#### Text segment
Patrick Dehaan, senior petroleum analyst at Gas Buddy, has looked at the key factors that are pushing prices lower. "We are seeing declines now, but the decrease should pick up steam in mid-September," Dehaan said.

  1. A strong dollar makes oil more expensive for foreign buyers, weakening overall demand and sending prices lower.
  2. The anticipation of Iranian oil hitting the markets has added to the drop in oil and gas prices. Once Iran is able to sell its oil freely, the country will start unloading the roughly 20 million barrels it has in storage. Iran can also begin producing 400,000 barrels a day from its existing oil fields. After a year of rebuilding and repair, Iran could be producing 500,000 barrels a day.
  3. The economic slowdowns in Europe and China will likely trim demand for gasoline in the global market.
  4. Gas prices typically fall after the summer driving season in the U.S. Last year, average prices fell by more than a dollar between August and Christmas. The typical decline in the autumn is between 35 and 65 cents.

#### Records provided
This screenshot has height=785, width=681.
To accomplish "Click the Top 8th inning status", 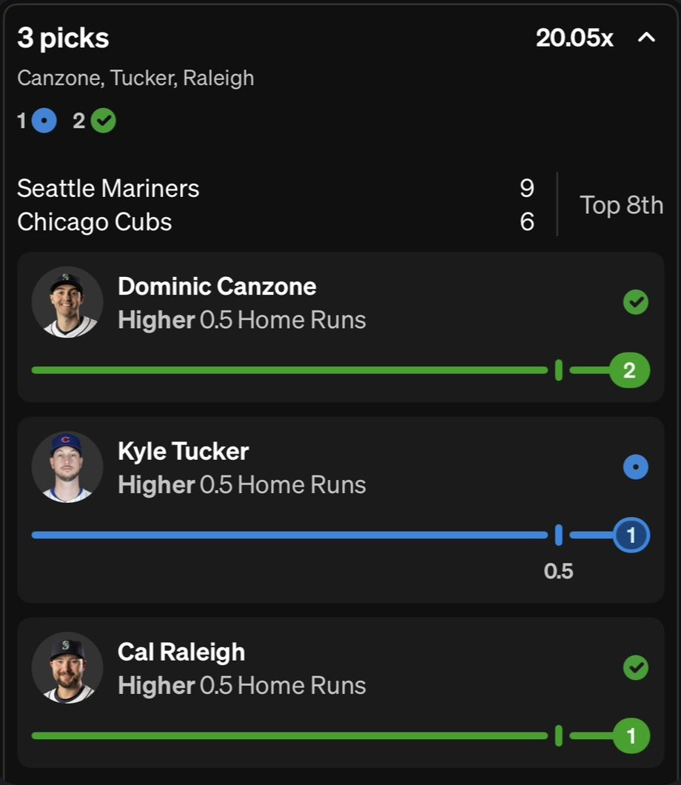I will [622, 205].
==
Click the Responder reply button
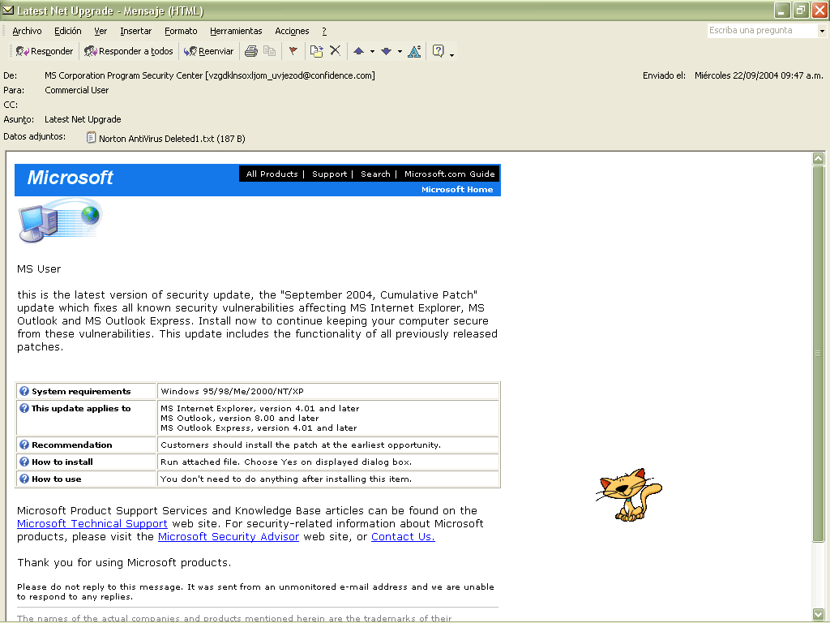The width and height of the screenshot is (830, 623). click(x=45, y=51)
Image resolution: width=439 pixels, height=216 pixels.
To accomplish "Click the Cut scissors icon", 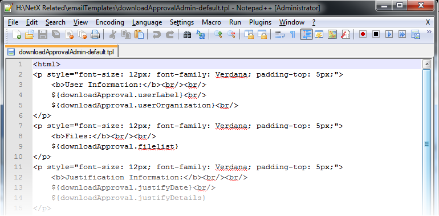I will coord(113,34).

#### Task brief
Can you resume the passage on falling gas prices, starting right after its fourth point about the autumn decline?

#### Task answer
  5. Gas stations can begin selling cheaper winter-grade gasoline on September 15. Gas is more expensive in the summer due to EPA rules requiring the sale of lower-volatility gasoline, which produces less ground-level ozone. It costs refiners about 25 cents a gallon more to make summer-grade gasoline.
  6. In the fall, gasoline production slows in the U.S. as oil refineries undergo maintenance. While a decline in supply usually leads to an increase in prices, there's also a decline in demand once summer ends. This year, the fall in demand is expected to outweigh the fall in supply, adding more downward pressure on prices.

Oil traders are signaling lower prices in the futures markets. Implied spot prices for some major gasoline markets in November and December are already trading at around $1.25 a gallon, according to Tom Kloza, global head of energy analysis at Oil Price Information Service.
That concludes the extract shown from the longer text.